→ **Ziel der Aufgabe**: Gib den nachfolgenden Text zum Gauhar-Shad-Mausoleum vollständig und wortgetreu zurück.

Ein unangenehmer Vorteil

Ein Beitrag von Lutz Rzehak

Das Gauhar-Shad-Mausoleum - Foto Lutz Rzehak (2005)

Das Gauhar-Shad-Mausoleum in Herat – Foto Lutz Rzehak (2005)

Reste blauer Fliesen an einer Kuppel aus gebrannten Ziegeln lassen den Glanz vergangener Zeiten erkennen. Immerhin: Das Gebäude steht noch. Die vier riesigen Minarette, die sich in unmittelbarer Nähe gekrümmt, aber hartnäckig gegen den Himmel strecken, als wolle jedes von ihnen dem schiefen Turm von Pisa seinen Ruf streitig machen, sind dagegen das einzige, was von der Moschee übrig geblieben ist, deren Ecken diese Minarette einmal säumten. Die Kuppel mit den Resten blauer Kacheln bedeckt das Grabmal jener Frau, die diese Minarette und die nicht mehr vorhandene Moschee vor mehr als einem halben Jahrtausend in Herat errichten ließ. Königin Gouhar Schad war eine Schwiegertochter Timurs des Lahmen und doch Großen. Aber nicht für weitläufige Feldzüge und kurzlebige Eroberungen, sondern für ihre außergewöhnliche Bautätigkeit wird diese Frau, deren Name “frohe Perle” bedeutet, als Bauherrin der architektonischen Perle Herat in froher Erinnerung behalten.

→ **Quellenauszug**:
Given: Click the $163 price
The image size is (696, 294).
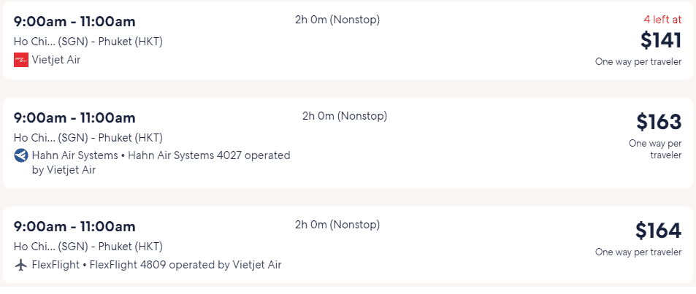Looking at the screenshot, I should point(659,122).
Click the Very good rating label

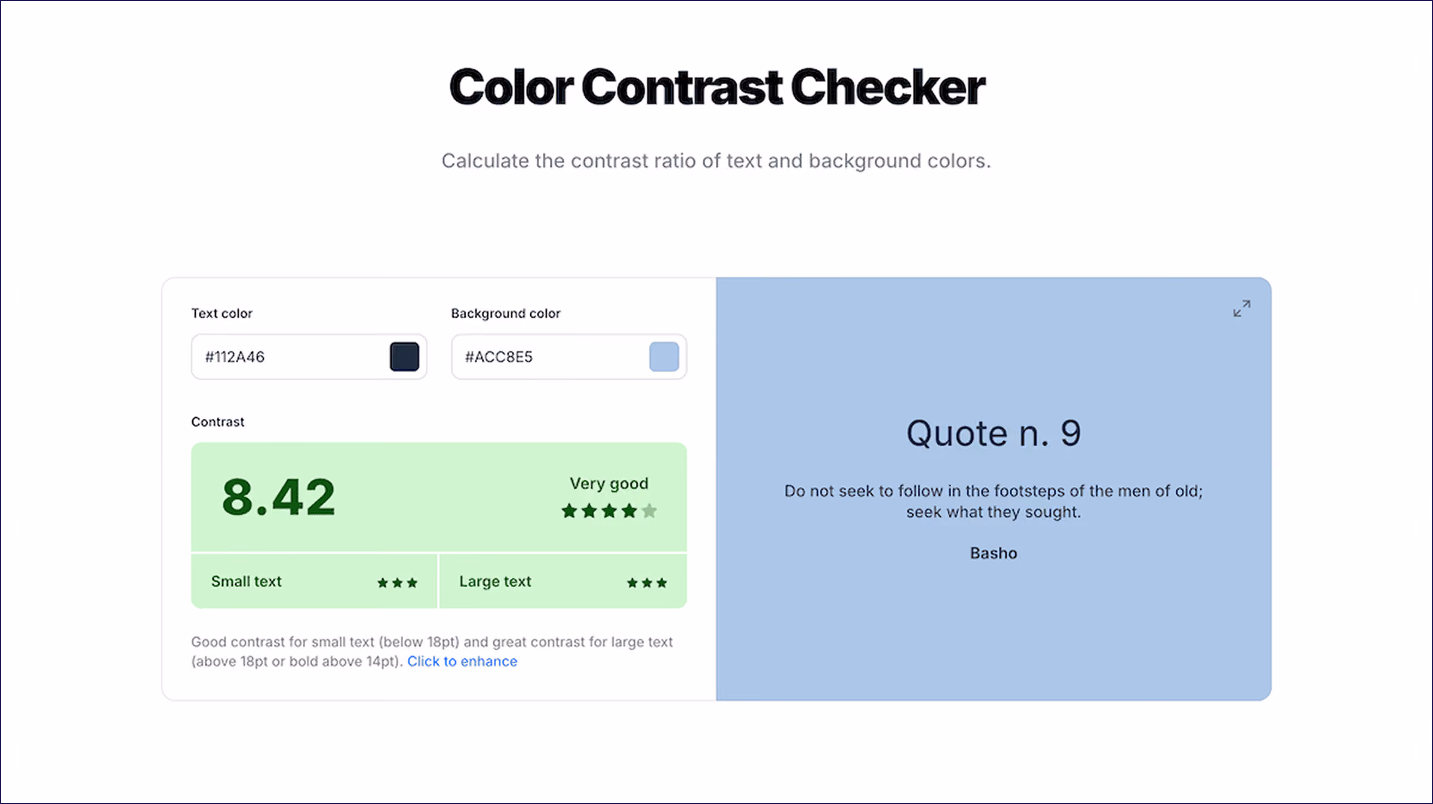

→ **Antwort zur Aufgabe**:
Ein unangenehmer Vorteil

Ein Beitrag von Lutz Rzehak

Das Gauhar-Shad-Mausoleum - Foto Lutz Rzehak (2005)

Das Gauhar-Shad-Mausoleum in Herat – Foto Lutz Rzehak (2005)

Reste blauer Fliesen an einer Kuppel aus gebrannten Ziegeln lassen den Glanz vergangener Zeiten erkennen. Immerhin: Das Gebäude steht noch. Die vier riesigen Minarette, die sich in unmittelbarer Nähe gekrümmt, aber hartnäckig gegen den Himmel strecken, als wolle jedes von ihnen dem schiefen Turm von Pisa seinen Ruf streitig machen, sind dagegen das einzige, was von der Moschee übrig geblieben ist, deren Ecken diese Minarette einmal säumten. Die Kuppel mit den Resten blauer Kacheln bedeckt das Grabmal jener Frau, die diese Minarette und die nicht mehr vorhandene Moschee vor mehr als einem halben Jahrtausend in Herat errichten ließ. Königin Gouhar Schad war eine Schwiegertochter Timurs des Lahmen und doch Großen. Aber nicht für weitläufige Feldzüge und kurzlebige Eroberungen, sondern für ihre außergewöhnliche Bautätigkeit wird diese Frau, deren Name “frohe Perle” bedeutet, als Bauherrin der architektonischen Perle Herat in froher Erinnerung behalten.